The best example of what I’m talking about comes early on in the record with the brilliant and evocative ‘Frost’. This is not like anything you will have heard this year. Ok, TesseracT might have hinted about what was possible but Uneven Structure are the first to truly realise the magnificent effect of jumping between hard riffing into haunting melody without any sense of the clunky or the shoehorn. It’s a fantastic song and typical of the ideas and invention of the rest of the record.
If ‘Frost’ is a perfect starter, then the main course can be found in the aptly named ‘Plenitude’ which takes the band’s considerable ideas and stretches them- not to breaking point- but way beyond what you would expect from a generally fledging outfit. Bands at this stage of their careers generally try to endear themselves. By taking the risks that they do with a track like ‘Plenitude’, they have aimed high. It is a risk that pays off handsomely.

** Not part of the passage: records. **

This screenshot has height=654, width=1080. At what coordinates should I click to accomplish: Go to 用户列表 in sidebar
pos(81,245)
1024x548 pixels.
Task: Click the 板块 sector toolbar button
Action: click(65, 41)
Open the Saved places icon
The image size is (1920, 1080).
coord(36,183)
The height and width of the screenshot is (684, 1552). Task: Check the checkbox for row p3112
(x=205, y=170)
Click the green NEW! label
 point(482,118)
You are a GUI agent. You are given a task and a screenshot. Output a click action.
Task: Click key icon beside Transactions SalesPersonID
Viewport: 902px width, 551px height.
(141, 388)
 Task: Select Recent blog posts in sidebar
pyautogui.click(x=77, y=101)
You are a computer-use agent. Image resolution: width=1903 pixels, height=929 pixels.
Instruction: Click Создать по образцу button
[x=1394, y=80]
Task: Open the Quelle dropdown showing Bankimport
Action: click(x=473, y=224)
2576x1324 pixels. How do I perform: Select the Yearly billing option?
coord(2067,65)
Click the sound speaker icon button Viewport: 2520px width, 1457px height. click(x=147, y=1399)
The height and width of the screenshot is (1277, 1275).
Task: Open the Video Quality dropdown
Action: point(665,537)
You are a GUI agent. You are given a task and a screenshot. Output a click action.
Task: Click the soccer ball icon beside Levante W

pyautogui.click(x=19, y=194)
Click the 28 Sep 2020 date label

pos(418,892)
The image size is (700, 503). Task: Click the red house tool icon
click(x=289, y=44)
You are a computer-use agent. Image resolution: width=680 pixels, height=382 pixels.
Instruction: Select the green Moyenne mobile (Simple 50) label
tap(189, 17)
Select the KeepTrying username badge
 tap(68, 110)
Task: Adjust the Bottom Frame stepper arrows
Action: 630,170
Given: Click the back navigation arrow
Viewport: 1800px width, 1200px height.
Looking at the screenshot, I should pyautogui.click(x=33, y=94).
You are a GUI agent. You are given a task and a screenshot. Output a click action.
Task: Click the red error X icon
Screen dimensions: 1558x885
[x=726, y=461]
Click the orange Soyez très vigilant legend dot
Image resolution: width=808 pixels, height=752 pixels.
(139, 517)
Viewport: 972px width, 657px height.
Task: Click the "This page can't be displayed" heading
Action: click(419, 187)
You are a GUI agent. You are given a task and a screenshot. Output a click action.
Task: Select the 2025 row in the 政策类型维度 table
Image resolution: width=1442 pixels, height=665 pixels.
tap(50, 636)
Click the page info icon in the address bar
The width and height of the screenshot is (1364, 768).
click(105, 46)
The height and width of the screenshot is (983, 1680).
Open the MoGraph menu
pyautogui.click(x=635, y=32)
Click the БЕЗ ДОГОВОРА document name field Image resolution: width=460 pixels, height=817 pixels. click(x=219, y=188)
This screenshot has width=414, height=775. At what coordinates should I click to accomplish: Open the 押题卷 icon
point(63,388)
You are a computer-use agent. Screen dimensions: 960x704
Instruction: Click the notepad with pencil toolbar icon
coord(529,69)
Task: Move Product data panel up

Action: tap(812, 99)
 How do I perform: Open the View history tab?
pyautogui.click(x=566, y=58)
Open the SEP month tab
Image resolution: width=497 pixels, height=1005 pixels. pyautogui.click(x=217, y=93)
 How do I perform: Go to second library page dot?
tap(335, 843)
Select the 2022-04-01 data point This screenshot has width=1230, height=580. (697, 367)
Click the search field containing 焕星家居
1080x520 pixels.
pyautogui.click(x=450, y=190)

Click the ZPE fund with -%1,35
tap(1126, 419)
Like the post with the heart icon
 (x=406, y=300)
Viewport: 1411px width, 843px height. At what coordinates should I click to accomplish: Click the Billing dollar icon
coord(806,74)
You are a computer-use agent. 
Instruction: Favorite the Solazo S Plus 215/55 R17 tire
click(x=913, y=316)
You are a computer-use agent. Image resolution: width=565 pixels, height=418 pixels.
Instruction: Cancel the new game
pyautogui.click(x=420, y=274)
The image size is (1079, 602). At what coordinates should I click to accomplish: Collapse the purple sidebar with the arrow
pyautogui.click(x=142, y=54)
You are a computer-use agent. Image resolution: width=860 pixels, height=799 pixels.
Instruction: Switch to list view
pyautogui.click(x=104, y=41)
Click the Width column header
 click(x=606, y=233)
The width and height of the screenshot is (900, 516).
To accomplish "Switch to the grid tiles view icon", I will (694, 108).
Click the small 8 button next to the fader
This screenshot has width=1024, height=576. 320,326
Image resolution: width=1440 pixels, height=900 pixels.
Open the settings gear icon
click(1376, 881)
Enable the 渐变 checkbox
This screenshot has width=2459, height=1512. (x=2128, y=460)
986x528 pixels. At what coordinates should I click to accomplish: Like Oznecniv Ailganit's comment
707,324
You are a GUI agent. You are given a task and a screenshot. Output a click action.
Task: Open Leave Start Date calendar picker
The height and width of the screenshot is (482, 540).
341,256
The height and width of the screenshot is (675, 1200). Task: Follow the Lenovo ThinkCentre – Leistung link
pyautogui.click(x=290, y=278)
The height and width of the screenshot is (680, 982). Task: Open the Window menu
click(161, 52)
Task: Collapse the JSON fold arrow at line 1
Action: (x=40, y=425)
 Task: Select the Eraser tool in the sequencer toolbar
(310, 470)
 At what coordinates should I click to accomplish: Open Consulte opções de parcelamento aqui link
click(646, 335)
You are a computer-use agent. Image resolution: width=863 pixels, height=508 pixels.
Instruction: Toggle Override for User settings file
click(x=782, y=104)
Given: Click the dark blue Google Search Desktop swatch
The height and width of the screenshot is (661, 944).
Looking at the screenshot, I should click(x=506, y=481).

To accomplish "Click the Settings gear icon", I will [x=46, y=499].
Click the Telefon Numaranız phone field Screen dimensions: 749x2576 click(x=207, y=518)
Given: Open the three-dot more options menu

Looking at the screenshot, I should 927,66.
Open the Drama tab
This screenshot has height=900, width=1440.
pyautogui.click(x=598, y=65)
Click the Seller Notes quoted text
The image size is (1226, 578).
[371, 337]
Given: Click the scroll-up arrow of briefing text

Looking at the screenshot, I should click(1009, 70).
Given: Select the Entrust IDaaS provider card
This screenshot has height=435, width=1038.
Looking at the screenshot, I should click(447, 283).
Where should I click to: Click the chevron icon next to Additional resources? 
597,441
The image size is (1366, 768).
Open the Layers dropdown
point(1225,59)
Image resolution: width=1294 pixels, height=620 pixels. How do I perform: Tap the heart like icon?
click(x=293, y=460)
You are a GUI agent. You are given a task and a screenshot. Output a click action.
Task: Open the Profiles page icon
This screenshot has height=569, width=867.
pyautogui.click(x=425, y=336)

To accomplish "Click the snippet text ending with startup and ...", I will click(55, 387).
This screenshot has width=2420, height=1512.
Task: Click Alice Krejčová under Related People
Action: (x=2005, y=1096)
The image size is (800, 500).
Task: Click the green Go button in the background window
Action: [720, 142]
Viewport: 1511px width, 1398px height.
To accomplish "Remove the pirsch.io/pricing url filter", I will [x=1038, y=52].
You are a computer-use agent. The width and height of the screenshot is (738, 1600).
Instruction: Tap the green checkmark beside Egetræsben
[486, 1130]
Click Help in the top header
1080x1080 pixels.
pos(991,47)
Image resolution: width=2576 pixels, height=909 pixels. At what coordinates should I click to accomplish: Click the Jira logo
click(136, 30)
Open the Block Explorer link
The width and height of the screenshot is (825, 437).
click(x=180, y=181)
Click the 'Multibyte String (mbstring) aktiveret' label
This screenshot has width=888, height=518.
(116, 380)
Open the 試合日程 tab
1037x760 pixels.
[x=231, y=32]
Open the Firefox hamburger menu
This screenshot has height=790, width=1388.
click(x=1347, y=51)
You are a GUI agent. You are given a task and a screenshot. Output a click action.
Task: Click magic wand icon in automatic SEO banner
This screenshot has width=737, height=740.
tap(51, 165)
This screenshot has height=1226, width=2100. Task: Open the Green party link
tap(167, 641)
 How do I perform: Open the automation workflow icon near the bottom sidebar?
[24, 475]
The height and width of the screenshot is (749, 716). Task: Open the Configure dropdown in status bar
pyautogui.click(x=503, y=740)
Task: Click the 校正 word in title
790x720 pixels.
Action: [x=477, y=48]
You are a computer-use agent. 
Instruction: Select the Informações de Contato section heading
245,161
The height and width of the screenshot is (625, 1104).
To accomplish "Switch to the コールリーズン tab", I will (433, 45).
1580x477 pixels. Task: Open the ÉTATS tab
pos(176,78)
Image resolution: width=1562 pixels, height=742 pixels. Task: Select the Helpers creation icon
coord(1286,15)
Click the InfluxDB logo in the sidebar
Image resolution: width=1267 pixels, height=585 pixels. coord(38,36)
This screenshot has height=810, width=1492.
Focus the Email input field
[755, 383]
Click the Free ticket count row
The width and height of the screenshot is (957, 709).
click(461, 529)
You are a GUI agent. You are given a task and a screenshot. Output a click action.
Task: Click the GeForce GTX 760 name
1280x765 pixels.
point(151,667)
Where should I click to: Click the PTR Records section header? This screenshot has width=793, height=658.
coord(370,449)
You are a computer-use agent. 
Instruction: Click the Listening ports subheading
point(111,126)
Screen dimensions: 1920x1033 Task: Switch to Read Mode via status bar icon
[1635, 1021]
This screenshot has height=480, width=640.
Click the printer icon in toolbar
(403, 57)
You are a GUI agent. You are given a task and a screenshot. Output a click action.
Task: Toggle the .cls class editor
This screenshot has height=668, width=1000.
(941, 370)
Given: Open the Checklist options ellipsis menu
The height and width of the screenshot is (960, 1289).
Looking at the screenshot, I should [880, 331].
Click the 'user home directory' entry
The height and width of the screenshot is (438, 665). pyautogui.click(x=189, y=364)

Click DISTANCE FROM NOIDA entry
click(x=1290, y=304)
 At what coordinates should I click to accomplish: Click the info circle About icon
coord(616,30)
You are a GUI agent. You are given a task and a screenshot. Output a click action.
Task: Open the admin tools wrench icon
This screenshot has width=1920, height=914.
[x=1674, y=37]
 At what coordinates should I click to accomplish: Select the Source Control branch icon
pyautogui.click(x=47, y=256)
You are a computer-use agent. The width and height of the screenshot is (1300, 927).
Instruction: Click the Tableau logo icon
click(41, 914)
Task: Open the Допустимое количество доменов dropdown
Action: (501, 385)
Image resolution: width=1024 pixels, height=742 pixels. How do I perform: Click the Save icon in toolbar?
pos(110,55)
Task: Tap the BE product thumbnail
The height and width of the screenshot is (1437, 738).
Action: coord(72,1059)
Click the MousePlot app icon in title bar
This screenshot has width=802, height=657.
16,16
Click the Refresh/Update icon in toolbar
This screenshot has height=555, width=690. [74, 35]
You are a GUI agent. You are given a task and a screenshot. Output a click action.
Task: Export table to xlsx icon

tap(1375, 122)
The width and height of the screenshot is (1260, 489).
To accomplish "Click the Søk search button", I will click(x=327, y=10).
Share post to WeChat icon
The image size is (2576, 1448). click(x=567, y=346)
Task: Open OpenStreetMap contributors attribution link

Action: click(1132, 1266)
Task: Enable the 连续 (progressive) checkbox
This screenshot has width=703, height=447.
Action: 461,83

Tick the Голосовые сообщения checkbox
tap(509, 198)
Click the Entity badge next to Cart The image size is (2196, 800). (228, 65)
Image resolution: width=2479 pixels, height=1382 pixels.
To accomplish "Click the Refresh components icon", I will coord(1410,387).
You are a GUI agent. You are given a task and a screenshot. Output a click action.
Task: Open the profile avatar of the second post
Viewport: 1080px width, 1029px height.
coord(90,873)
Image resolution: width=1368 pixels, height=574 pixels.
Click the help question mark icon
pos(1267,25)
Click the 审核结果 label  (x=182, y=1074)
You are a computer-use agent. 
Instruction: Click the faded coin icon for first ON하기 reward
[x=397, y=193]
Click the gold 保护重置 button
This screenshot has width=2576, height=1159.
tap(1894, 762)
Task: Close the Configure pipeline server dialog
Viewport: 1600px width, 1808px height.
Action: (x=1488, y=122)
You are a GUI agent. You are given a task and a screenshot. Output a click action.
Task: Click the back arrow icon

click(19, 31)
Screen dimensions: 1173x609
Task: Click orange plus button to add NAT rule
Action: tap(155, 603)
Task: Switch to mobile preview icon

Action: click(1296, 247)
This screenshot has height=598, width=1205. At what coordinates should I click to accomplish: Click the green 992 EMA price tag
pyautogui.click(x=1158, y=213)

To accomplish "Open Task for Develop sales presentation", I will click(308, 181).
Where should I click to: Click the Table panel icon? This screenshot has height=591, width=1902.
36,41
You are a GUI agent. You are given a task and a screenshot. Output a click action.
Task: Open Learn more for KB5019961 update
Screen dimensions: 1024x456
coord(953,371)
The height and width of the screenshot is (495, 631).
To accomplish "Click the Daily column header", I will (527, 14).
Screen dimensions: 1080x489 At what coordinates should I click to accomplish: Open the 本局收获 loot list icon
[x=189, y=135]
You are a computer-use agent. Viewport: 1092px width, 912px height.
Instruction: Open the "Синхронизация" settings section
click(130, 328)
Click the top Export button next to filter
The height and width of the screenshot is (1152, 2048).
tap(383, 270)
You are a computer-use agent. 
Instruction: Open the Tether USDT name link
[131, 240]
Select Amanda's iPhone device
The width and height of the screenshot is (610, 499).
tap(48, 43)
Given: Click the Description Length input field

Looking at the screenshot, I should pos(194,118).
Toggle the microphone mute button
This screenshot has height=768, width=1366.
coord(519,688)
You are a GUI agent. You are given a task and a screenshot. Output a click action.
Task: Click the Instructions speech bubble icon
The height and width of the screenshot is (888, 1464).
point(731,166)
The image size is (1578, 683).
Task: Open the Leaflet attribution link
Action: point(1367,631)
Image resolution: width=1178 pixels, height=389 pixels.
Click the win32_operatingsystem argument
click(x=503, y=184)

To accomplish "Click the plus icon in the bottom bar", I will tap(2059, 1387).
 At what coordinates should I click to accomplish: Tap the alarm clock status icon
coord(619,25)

There is plenty to admire elsewhere on this record, too. The ambient soaked ‘Exmersion’ stands shoulder to shoulder with the art brutalism of ‘Quittance’ or ‘Hail‘ wherein the band test our preconceptions and their own talent in formidable ways. The production standards on this album are admirable- each track has space to breathe, even when its pummelling your cranium and there’s a sense – and a very welcome one- of a proper narrative arc running across the record. Thankfully, they know that the album still matters.
At the start of this review I wrote that I wasn’t sure whether I loved or admired “Februus”. In the course of writing this review of this brilliant, uncompromising debut album from a band of serious promise, I have changed my mind. I both admire and love it. The bar has been raised. And how.